──────── Extract provided
The problem with the idea of focusing on jobs, jobs, jobs, is that it's been done before, and has never worked. Unless a "job" results in the production of a good for service for which there exists actual demand, it is simply a convoluted way of redistributing existing wealth. If done through the tax system, "job creation" takes money from producers directly and bestows it on non-producers. If done by deficit spending, "job creation" transfers value from savers to non-savers via the "hidden tax" of inflation.
The latest "economic stimulus" bill, proposed by the Democrats, is reportedly a plan to spend nearly $1 trillion principally on "job creation." ("House Democrats propose $825 billion stimulus bill," Associated Press, 01/15/09) Assuming that the money doesn't get diverted into parties for executives of failed companies or used to purchase "toxic assets" resulting from decisions that would have gotten lesser mortals fired or jailed, the proposal would result in transferring $825 billion from the "haves" and giving it to the "have-nots," thereby reversing their roles, and justifying another program of redistribution to level things out yet again (with adequate compensation for the politicians and bureaucrats running the programs, as well as their friends, of course).
There is a much better way to turn "have-nots" into "haves," however — and without the necessity of wasting time, energy, and resources on massive redistribution programs or the injustice of stealing from some to give to others. It's called "Capital Homesteading for Every Citizen," from the book with the same title. Instead of trying to figure out ways to redistribute wealth, the legislature (both Democrats and Republicans) should be working to implement a sound program that opens up equal opportunity for everyone to participate in the economic process, as workers and owners, to say nothing of wage-earners and dividend recipients, and (most important of all), voters who elect public officials and members of the boards of directors for the companies in which they work and share ownership.
As we noted yesterday, a Capital Homestead Act has the best chance of achieving these goals that are completely unrealistic from within the current Keynesian economic paradigm. Still, even a Keynesian should be able to recognize the potential of a national economic program based on the binary growth model of Louis Kelso and Mortimer Adler, designed to lift barriers in the present financial and economic system and universalize access to the means of acquiring and possessing capital assets. A Capital Homestead Act would allow every man, woman and child to accumulate in a tax-sheltered Capital Homestead Account, a target level of assets sufficient to generate an adequate and secure income for that person without requiring the use of existing pools of savings or reductions in current levels of consumption.
────────────────
▶ [Exercise directions]:
Please answer these questions about the piece on job creation and Capital Homesteading:
1. What dollar figure does the Associated Press headline give for the House Democrats' stimulus bill?
2. What is the title of the book that the "Capital Homesteading for Every Citizen" proposal comes from?
3. Whose binary growth model is the national economic program based on?
──────── Extracted material
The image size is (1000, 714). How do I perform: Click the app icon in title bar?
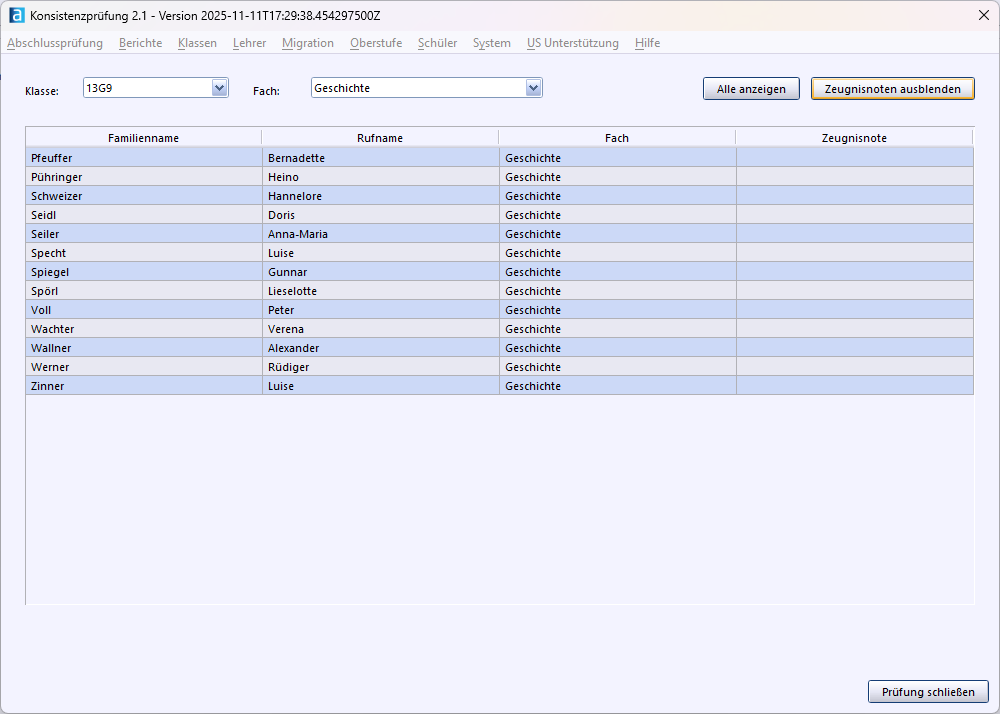pos(16,16)
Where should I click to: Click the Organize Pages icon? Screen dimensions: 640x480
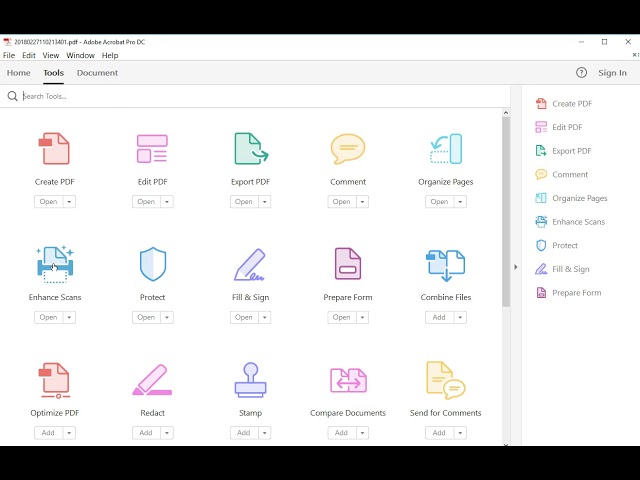pyautogui.click(x=445, y=149)
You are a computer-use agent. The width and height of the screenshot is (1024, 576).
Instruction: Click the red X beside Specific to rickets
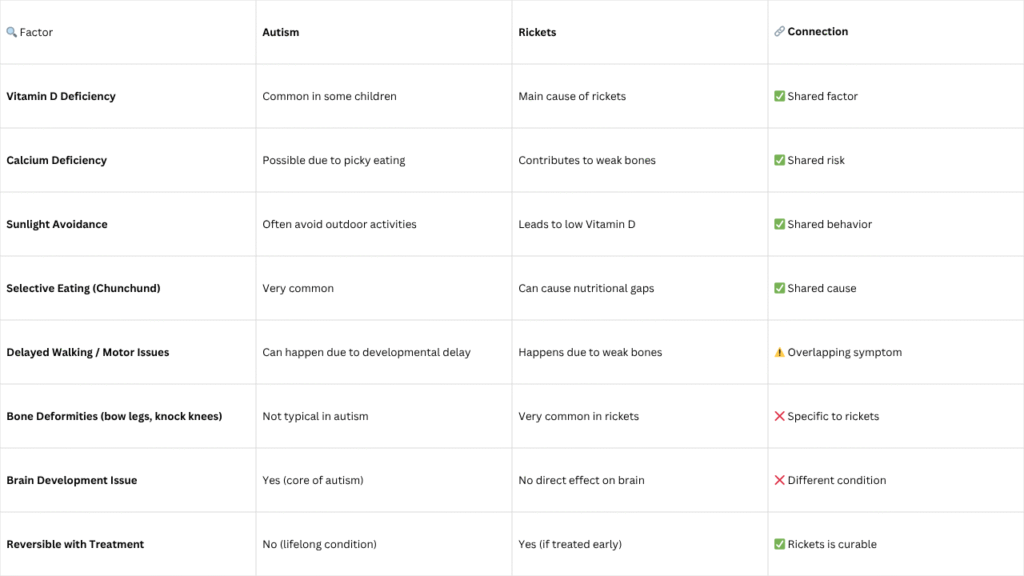click(x=779, y=416)
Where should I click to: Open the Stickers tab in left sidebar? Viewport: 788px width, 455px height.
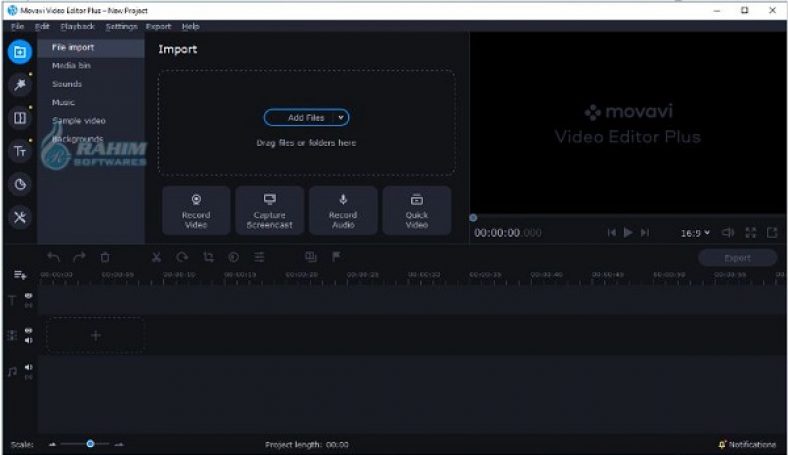pyautogui.click(x=19, y=184)
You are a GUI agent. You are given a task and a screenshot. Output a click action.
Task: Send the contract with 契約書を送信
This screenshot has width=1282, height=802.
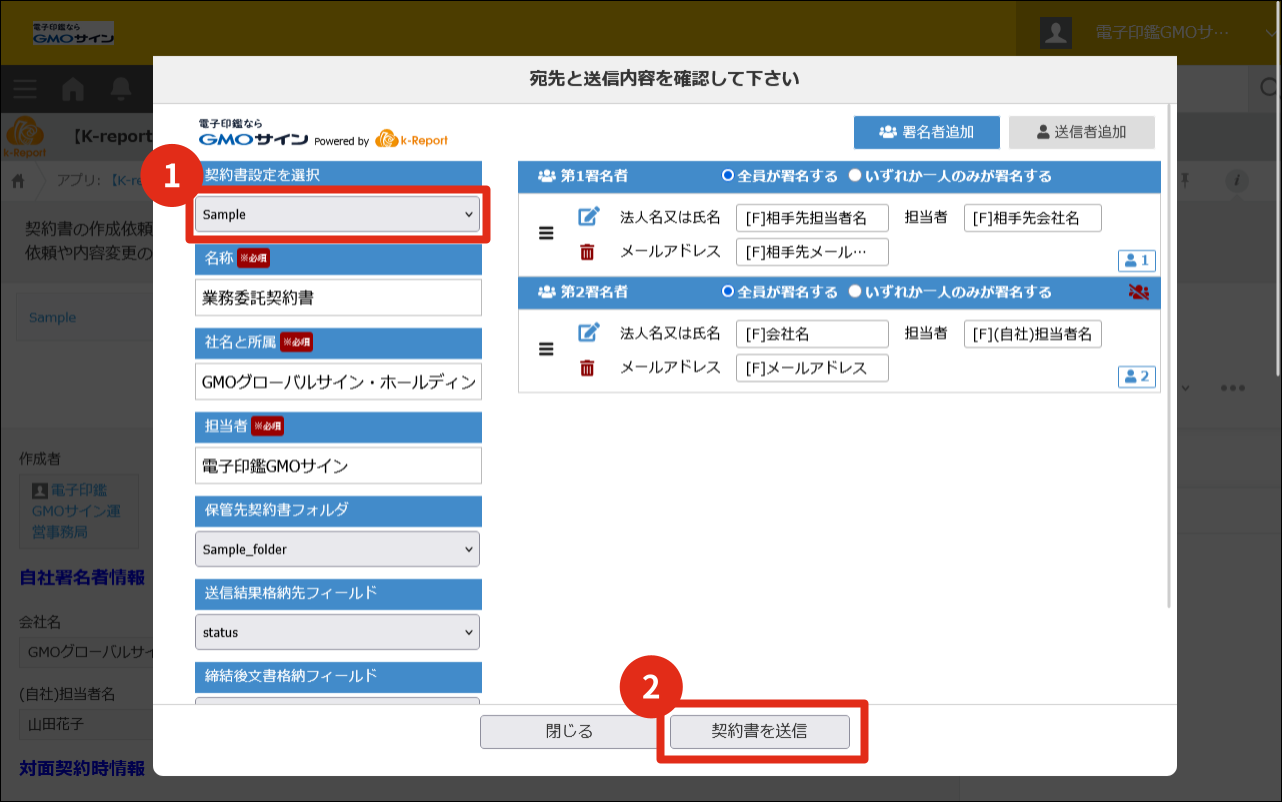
────────────────
▶ [Completed task]:
1. $825 billion
2. Capital Homesteading for Every Citizen
3. Louis Kelso and Mortimer Adler